To do:
After locating the line that contains "How do I perform: Switch", restate it and each later line word for word through the end of the records.

Given data:
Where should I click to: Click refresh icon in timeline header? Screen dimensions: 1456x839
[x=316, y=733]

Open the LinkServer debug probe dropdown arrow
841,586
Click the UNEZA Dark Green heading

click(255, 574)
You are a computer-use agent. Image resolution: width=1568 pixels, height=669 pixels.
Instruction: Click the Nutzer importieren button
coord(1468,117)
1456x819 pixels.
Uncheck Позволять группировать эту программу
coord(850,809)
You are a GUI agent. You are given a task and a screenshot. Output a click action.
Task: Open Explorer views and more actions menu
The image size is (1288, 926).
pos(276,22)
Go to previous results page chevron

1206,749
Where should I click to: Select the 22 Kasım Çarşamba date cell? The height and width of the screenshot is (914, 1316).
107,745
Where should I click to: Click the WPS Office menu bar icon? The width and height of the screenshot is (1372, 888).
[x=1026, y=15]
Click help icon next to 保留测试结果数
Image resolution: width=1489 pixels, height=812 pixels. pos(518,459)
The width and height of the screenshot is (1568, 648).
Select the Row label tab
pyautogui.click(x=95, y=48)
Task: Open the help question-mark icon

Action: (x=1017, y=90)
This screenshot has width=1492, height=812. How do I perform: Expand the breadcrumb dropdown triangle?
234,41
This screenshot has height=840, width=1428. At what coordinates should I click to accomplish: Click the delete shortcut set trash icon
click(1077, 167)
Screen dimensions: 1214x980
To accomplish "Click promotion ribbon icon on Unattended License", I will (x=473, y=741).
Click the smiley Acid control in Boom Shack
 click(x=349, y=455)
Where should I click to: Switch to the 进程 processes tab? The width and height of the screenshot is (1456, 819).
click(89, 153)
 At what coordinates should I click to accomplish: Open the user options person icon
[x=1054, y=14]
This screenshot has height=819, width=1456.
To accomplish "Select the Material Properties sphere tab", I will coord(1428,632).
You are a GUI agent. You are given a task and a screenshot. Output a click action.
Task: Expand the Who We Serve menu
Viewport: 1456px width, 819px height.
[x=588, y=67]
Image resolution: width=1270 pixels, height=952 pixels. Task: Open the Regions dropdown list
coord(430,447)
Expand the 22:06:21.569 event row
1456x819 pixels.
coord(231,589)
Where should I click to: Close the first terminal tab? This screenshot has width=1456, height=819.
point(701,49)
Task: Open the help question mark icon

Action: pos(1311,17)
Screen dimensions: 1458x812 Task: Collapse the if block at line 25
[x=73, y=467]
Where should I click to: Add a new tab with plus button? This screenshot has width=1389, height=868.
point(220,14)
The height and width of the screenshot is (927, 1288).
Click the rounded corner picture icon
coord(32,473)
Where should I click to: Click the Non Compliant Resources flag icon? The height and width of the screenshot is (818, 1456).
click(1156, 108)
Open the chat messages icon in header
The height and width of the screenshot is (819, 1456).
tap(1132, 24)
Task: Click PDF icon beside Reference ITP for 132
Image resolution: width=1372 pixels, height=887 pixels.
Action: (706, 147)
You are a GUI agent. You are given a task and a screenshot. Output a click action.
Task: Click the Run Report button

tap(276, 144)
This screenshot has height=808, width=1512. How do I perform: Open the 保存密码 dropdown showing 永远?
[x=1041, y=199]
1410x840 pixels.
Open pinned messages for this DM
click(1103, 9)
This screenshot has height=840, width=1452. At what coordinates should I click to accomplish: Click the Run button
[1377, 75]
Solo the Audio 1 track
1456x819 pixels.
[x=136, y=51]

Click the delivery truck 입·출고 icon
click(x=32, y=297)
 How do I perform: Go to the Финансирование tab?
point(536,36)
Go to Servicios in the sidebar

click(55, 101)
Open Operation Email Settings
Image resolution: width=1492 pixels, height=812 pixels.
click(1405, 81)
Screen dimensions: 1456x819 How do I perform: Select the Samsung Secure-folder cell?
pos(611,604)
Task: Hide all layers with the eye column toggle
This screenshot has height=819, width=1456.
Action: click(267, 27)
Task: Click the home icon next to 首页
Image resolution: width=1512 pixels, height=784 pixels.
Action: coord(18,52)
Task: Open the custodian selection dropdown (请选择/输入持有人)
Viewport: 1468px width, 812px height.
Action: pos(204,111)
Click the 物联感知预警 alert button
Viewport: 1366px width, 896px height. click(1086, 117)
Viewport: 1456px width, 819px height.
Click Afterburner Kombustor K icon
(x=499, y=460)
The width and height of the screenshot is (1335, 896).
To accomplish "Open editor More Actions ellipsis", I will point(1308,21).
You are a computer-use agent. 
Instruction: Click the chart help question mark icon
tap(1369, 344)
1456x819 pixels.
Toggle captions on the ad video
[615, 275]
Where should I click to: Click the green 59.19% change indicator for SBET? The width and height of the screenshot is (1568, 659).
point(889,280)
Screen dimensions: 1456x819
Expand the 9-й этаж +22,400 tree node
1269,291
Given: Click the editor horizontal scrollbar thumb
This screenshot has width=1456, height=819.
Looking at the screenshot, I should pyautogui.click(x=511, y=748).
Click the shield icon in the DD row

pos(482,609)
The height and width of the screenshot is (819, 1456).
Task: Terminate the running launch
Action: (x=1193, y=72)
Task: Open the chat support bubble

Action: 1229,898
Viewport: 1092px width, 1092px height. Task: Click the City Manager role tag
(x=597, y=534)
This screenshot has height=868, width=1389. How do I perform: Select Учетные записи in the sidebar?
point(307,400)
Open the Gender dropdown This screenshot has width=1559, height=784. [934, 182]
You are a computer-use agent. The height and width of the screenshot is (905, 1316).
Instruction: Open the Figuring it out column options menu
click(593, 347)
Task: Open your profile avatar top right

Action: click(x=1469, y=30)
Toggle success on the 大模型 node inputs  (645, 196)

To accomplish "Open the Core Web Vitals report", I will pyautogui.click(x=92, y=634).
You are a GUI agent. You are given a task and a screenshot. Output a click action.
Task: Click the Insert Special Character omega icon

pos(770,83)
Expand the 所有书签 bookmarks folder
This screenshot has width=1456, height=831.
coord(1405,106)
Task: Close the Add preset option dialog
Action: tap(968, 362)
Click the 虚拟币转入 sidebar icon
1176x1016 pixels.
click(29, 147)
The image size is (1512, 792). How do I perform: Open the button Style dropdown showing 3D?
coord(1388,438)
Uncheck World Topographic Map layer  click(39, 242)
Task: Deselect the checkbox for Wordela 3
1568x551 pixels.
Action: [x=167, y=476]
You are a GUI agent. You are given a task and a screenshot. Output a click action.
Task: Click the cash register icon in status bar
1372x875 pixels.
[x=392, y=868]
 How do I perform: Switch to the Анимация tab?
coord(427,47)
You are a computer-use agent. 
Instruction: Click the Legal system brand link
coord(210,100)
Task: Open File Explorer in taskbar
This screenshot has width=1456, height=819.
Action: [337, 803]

Output:
 How do I perform: Switch to the Анимация tab?
coord(427,47)
You are a computer-use agent. 
Instruction: Click the Legal system brand link
coord(210,100)
Task: Open File Explorer in taskbar
This screenshot has width=1456, height=819.
Action: [337, 803]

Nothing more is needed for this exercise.